By Barry Stern
Lately I’ve been obsessing about the power of culture to determine individual action. This has been less of an intellectual exploration than a personal one resulting from experiencing various cultures marking my personal journeys nowadays. In fact, I write once again from Dubai, the Middle Eastern summer desert heat forcing a consciousness about how to get the few blocks from hotel to office tower in a halfway presentable state.
My belief is that despite crafted marketing and employee communications to the contrary, many organizations treat culture as we did air quality in the carefree pre-global warming days. We’re alive because it’s there, we measure it just to be sure, but we don’t really understand it that pervasively or believe we need to do too much to change its make-up. In fact, our dirty secret is its better if it doesn’t change too much.
Yes, I’m well aware that many of us have engagement, cultural and pulse surveys galore. And I have yet to find the CEO that considers a revisiting and revamping of culture undiscussible. But the power of information or intent is only released through action and it is in action I fear we fall way short.

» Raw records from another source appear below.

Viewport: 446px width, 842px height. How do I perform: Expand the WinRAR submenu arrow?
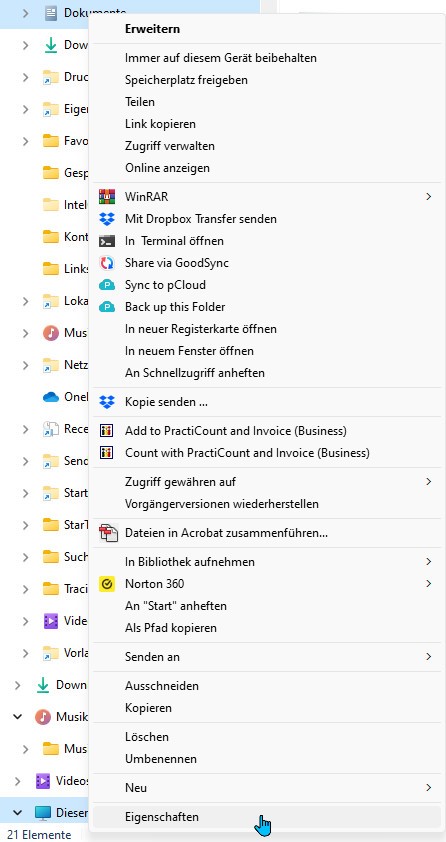tap(428, 197)
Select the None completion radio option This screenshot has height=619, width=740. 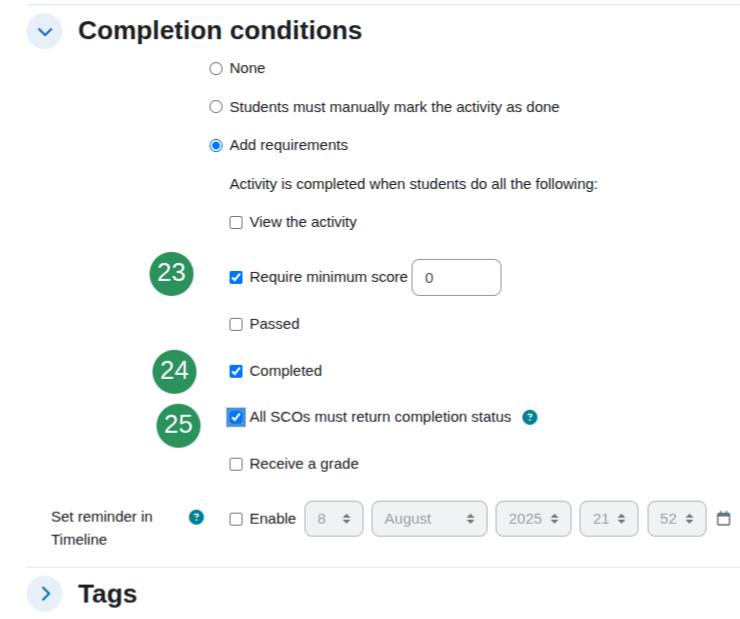click(216, 69)
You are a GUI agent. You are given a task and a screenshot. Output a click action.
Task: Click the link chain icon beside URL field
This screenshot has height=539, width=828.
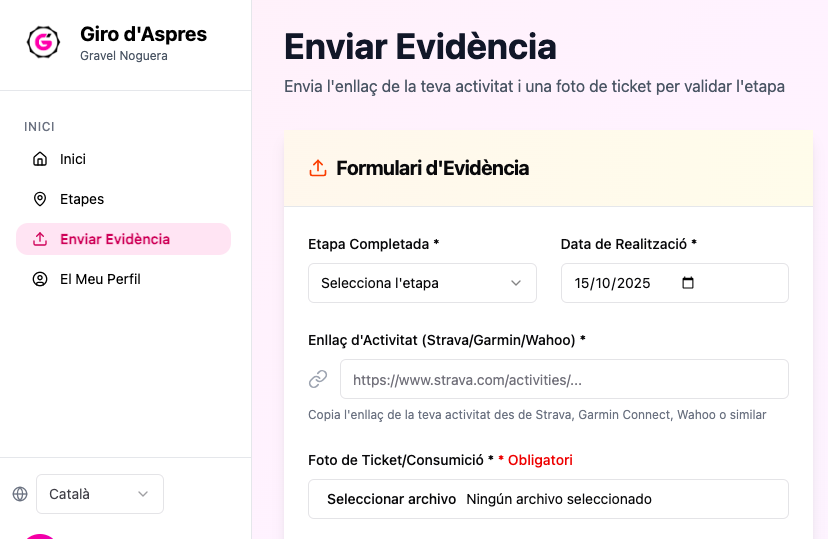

We do take halting, expensive steps. One executive recently confided to me his company’s new found success in attracting a bevy of individuals selected for “new normal.” However, since the current culture and systems went under examined and little thought given to how new normal behaviors would be supported, just a few months later only a small percentage remained. In fact, this is fairly typical. Based on data from a recent Recruiting Roundtable study, there’s a 50/50 shot that, mere months after a hiring decision, either a hiring manager or the new employee will experience “recruiting remorse.” Surely a significant percentage of this can be explained by the desperate motivations of an underemployed workforce amplified by an organizational failure to take into consideration the impact of current realities upon employees selected with a critical eye only towards the future.
So have the courage to ask:
- Do your senior executives, despite the data they have, fail to recognize the cultural air deep in your organizational lungs and likely to remain?

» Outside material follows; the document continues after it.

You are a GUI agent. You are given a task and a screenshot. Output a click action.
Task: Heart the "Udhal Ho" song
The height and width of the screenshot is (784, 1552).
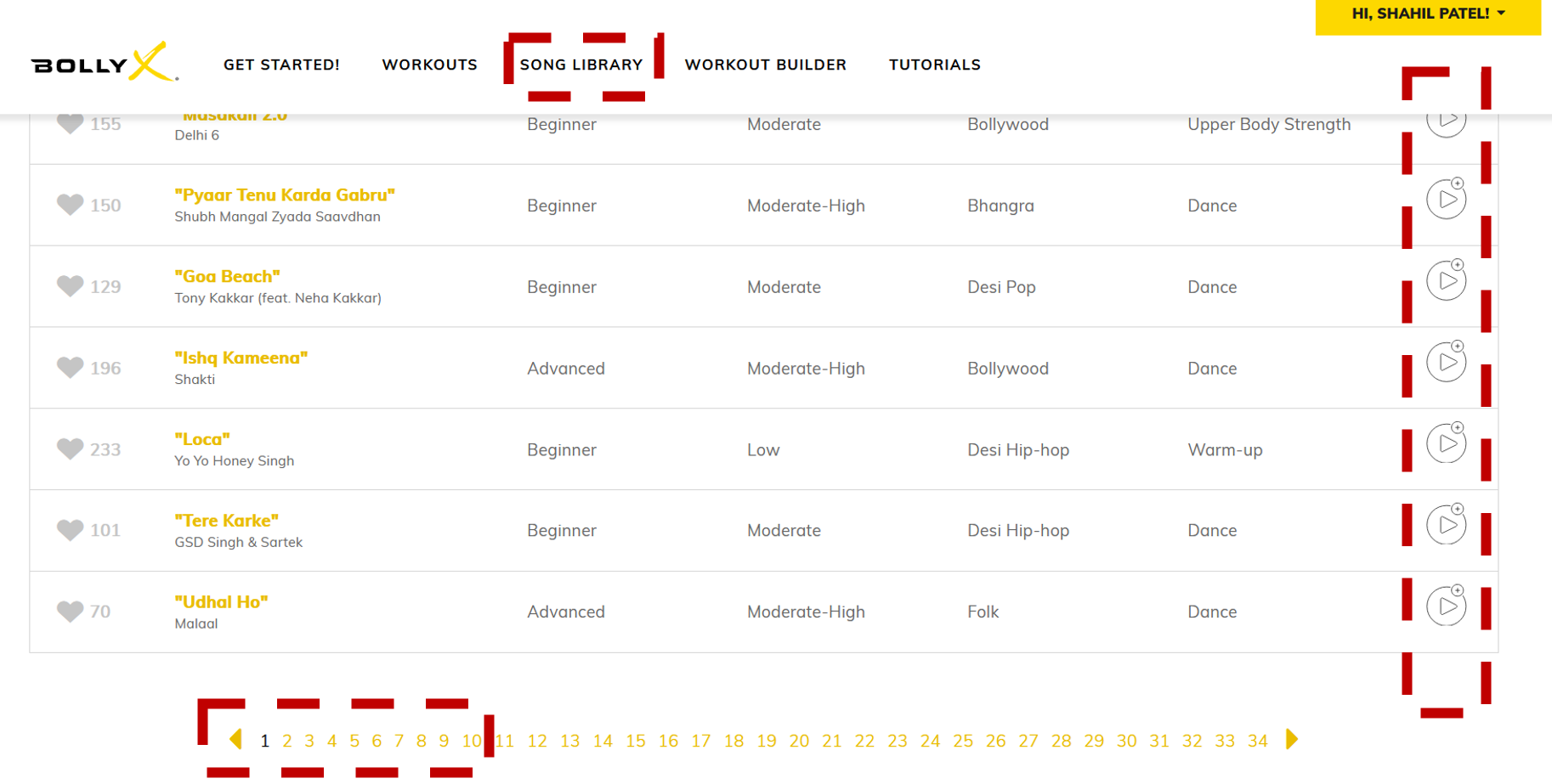(70, 611)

- What degree of alignment with the aspirational culture do recruiting practices have?
- How robustly has your organization defined the success profile of individuals needed to bridge the gap between the aspirational culture and the spirit-crushing realities of the current one? Does that profile include the personal characteristics, motivations, and resiliency necessary to survive in both?

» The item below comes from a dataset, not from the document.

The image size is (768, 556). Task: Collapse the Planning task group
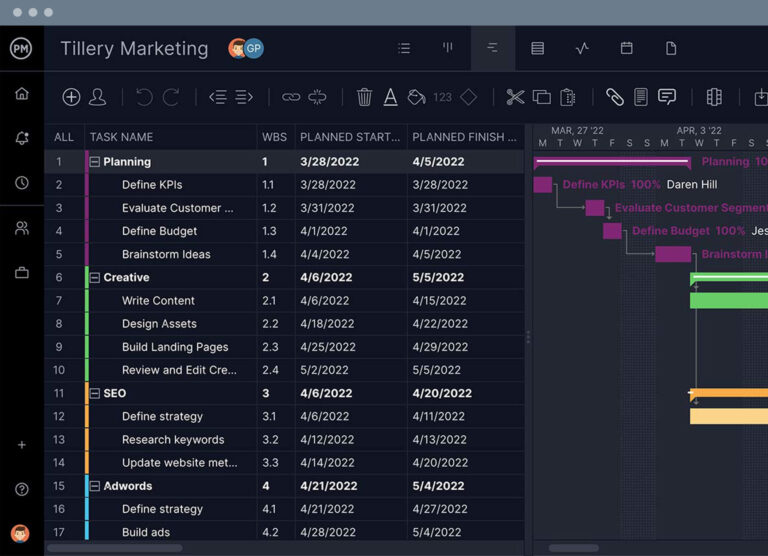(95, 162)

- What are the purposeful reinforcements you provide for those more aligned with culture you are trying to create than with your current one? How are you insulating them from “oldthink”?
But most importantly, look in the mirror and ask yourself if you are willing to deal with the implications of your answers. Those of us who will be most effective are the ones who have the courage, skills, and yes the risk tolerance to deal with the answers.